WORK REQUIRED: Copy the records word for word, starting at the beginning and ending at the line that contains "pyautogui.click(x=262, y=255)", with both of those lines included.

╭─ EXTRACTED DATA

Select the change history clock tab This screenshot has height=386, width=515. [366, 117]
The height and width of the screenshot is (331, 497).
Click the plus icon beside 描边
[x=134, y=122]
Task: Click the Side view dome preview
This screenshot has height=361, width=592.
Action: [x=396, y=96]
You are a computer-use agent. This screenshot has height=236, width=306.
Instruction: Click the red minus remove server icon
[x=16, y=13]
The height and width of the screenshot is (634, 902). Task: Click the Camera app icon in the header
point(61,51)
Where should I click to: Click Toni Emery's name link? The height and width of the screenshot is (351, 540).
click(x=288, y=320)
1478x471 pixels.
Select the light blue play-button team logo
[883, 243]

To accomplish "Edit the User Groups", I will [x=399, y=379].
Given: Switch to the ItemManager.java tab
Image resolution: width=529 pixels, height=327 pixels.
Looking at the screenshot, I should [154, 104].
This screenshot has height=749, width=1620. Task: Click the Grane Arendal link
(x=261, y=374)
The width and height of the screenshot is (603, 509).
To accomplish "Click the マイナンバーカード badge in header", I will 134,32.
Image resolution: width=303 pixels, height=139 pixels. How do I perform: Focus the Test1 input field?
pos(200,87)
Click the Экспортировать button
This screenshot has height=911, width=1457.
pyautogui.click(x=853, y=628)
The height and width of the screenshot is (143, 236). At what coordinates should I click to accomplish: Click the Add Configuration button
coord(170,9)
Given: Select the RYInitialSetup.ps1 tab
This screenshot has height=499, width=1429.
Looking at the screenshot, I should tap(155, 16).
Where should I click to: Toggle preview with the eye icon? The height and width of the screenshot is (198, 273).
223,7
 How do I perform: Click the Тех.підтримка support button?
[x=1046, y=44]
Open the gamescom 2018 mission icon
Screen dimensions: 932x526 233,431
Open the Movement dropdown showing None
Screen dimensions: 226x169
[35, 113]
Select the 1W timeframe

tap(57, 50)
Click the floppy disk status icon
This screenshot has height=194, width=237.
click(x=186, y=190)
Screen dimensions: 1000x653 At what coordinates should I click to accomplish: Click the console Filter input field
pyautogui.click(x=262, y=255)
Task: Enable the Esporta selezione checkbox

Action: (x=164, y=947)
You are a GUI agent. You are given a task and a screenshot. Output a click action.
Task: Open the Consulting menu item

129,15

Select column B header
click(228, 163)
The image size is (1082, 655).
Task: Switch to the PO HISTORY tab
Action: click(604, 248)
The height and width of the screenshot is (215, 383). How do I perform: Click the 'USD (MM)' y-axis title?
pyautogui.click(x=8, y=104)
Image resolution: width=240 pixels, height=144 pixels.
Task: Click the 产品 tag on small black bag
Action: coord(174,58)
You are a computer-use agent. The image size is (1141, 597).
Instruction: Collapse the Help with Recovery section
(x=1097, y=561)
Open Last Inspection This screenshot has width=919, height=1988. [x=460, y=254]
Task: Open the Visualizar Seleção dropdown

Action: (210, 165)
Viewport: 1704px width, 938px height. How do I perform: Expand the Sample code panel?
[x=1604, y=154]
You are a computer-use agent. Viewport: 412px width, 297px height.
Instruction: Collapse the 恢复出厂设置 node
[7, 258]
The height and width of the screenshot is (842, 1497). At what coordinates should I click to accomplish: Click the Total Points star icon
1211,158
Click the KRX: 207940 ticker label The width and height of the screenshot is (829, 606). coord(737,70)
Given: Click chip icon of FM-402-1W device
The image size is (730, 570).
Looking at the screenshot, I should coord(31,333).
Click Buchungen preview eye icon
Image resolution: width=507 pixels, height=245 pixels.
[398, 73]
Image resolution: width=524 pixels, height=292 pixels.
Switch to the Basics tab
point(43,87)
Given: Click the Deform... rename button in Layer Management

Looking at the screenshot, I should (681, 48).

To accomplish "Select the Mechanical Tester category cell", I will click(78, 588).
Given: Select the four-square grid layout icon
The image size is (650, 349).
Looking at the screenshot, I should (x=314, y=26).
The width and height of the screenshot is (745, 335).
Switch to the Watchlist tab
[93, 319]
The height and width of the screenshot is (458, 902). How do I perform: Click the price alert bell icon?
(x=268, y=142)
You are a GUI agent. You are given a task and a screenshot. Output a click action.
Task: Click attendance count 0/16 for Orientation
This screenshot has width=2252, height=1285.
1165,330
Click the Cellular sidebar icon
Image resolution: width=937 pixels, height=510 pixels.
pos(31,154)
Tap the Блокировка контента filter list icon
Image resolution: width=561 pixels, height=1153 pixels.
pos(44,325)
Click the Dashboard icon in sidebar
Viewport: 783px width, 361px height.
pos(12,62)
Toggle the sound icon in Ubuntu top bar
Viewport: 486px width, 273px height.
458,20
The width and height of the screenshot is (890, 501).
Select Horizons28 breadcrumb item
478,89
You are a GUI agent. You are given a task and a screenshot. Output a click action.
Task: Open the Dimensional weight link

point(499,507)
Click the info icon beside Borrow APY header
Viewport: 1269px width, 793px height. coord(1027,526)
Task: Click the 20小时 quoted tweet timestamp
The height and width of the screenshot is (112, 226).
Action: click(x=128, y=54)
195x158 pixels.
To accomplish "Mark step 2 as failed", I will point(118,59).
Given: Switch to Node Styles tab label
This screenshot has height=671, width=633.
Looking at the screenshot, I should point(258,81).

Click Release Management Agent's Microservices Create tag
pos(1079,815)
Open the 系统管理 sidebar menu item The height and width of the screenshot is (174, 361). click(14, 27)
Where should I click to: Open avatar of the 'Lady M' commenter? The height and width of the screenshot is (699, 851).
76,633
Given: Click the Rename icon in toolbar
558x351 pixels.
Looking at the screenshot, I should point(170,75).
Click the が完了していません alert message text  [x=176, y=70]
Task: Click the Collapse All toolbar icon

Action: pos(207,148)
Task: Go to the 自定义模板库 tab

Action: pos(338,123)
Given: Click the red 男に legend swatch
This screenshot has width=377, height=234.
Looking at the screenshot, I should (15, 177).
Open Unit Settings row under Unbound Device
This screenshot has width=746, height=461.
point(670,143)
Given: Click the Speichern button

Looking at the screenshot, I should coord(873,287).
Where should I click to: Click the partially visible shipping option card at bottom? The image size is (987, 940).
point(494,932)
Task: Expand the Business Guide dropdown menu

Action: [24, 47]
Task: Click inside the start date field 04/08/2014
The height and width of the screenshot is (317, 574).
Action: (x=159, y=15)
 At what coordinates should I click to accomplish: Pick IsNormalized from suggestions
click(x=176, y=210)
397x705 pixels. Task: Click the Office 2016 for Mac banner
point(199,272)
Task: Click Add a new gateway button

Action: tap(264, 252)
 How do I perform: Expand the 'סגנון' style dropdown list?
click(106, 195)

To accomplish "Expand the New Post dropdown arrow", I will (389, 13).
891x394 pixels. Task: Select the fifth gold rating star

╰─

RESULT:
Select the change history clock tab This screenshot has height=386, width=515. [366, 117]
The height and width of the screenshot is (331, 497).
Click the plus icon beside 描边
[x=134, y=122]
Task: Click the Side view dome preview
This screenshot has height=361, width=592.
Action: [x=396, y=96]
You are a computer-use agent. This screenshot has height=236, width=306.
Instruction: Click the red minus remove server icon
[x=16, y=13]
The height and width of the screenshot is (634, 902). Task: Click the Camera app icon in the header
point(61,51)
Where should I click to: Click Toni Emery's name link? The height and width of the screenshot is (351, 540).
click(x=288, y=320)
1478x471 pixels.
Select the light blue play-button team logo
[883, 243]

To accomplish "Edit the User Groups", I will [x=399, y=379].
Given: Switch to the ItemManager.java tab
Image resolution: width=529 pixels, height=327 pixels.
Looking at the screenshot, I should [154, 104].
This screenshot has height=749, width=1620. Task: Click the Grane Arendal link
(x=261, y=374)
The width and height of the screenshot is (603, 509).
To accomplish "Click the マイナンバーカード badge in header", I will 134,32.
Image resolution: width=303 pixels, height=139 pixels. How do I perform: Focus the Test1 input field?
pos(200,87)
Click the Экспортировать button
This screenshot has height=911, width=1457.
pyautogui.click(x=853, y=628)
The height and width of the screenshot is (143, 236). At what coordinates should I click to accomplish: Click the Add Configuration button
coord(170,9)
Given: Select the RYInitialSetup.ps1 tab
This screenshot has height=499, width=1429.
Looking at the screenshot, I should tap(155, 16).
Where should I click to: Toggle preview with the eye icon? The height and width of the screenshot is (198, 273).
223,7
 How do I perform: Click the Тех.підтримка support button?
[x=1046, y=44]
Open the gamescom 2018 mission icon
Screen dimensions: 932x526 233,431
Open the Movement dropdown showing None
Screen dimensions: 226x169
[35, 113]
Select the 1W timeframe

tap(57, 50)
Click the floppy disk status icon
This screenshot has height=194, width=237.
click(x=186, y=190)
Screen dimensions: 1000x653 At what coordinates should I click to accomplish: Click the console Filter input field
pyautogui.click(x=262, y=255)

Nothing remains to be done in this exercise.